# Task item:
In the material below, find the line with "Task: Open the help icon next to Method" and the line with "This screenshot has width=615, height=648.", then output those two lines and every line between them, exactly.

# Material provided:
------------------------------------------------
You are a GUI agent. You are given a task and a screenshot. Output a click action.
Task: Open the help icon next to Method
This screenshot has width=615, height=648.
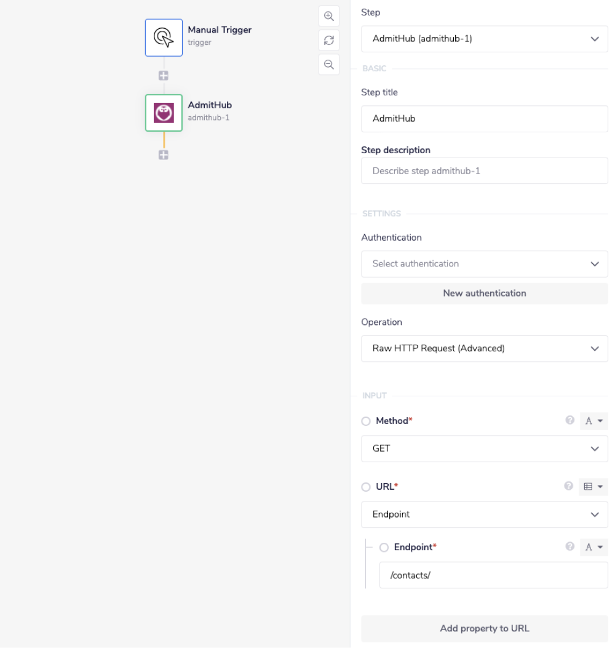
------------------------------------------------
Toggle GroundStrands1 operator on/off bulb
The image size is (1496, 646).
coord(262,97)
------------------------------------------------
# Result for this task:
Task: Open the help icon next to Method
This screenshot has width=615, height=648.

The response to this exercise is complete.